Why is the limit 50 files per batch?

It is a memory ceiling. Every image has to be decoded into RAM as raw pixel data before the canvas can re-encode it. A 12-megapixel iPhone photo decodes to about 36 MB of pixel data (12 million pixels × 3 bytes RGB, or 4 bytes RGBA). 50 of those at once is 1.8 GB of working memory. Most laptops handle that comfortably; older phones do not. The 50-file cap keeps the page predictable across devices. For larger batches, run the tool in rounds, say, 50 files, download, clear, drop another 50.

Is there a per-file size limit?

No hard cap, the limit is your device's available memory. A single 50 MP image decodes to about 150 MB of pixel data, which works on a desktop but will struggle on an older phone. As a rule of thumb, files under 10 MB convert smoothly on essentially any device; files over 50 MB will slow down or fail on lower-end mobile. If a conversion freezes, refresh the page and try the file in a smaller batch.

Does the converter strip EXIF metadata?

Yes, by design. The canvas re-encoding pipeline only stores pixel data, so EXIF, IPTC and XMP metadata blocks (camera model, exposure settings, GPS coordinates, copyright tags, edit history) do not survive the round-trip. The output is a clean image with no embedded provenance, which is a privacy win when you are sharing photos to forums or email contacts where you do not want GPS coordinates to follow. If you need metadata preserved (photographers archiving exposure data, content workflows requiring copyright tags), this is the wrong tool, use ImageMagick's convert or a dedicated EXIF-aware library that explicitly preserves metadata.

What happens to transparent backgrounds when I convert PNG to JPG?

JPEG has no alpha channel, so transparent pixels in the source PNG have to become some opaque colour in the JPEG output. The canvas-default behaviour is to composite against a coloured background (typically white). A logo on a transparent PNG background converted to JPEG will lose the transparency and pick up the background fill. If transparency matters, choose PNG or WebP as the output format, both preserve alpha. WebP-lossy preserves transparency at dramatically smaller file sizes than PNG and is the modern choice for transparent web graphics.

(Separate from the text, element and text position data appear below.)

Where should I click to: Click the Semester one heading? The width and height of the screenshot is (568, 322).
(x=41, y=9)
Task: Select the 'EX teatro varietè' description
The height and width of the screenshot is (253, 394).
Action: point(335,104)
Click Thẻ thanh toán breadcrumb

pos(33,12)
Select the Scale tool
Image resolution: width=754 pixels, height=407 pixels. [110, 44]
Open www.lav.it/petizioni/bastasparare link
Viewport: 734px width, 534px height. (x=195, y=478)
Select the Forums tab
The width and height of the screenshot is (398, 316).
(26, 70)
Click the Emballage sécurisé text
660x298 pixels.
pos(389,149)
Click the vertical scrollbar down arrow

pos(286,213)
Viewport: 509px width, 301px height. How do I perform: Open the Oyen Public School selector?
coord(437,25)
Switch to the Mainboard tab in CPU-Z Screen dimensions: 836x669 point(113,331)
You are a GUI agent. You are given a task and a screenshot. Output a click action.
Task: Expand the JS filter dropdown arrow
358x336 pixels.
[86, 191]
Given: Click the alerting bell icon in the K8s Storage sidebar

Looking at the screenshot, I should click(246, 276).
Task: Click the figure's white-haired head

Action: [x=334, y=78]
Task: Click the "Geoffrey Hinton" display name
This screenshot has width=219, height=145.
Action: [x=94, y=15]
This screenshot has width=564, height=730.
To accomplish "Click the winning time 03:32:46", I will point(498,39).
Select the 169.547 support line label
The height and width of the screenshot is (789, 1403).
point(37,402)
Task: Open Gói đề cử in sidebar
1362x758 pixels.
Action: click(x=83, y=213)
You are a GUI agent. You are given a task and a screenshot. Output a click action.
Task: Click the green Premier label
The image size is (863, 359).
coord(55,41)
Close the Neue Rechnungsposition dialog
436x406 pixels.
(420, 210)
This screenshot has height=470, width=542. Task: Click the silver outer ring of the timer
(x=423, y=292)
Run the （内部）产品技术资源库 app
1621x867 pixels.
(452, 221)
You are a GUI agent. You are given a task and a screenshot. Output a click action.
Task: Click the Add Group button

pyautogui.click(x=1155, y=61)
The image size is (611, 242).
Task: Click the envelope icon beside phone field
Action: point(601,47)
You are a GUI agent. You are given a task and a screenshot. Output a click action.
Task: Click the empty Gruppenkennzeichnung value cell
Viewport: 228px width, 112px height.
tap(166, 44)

Are my images uploaded anywhere?

No. Every step (file selection, decode, canvas re-encode, ZIP packaging, download) runs entirely in your browser via JavaScript. There is no server-side processing. You can verify by opening your browser's DevTools Network tab while you convert: there are no outbound requests carrying image data. The page is safe for sensitive screenshots, document scans, personal photos with location metadata, or anything else you would not want copied onto a stranger's hard drive.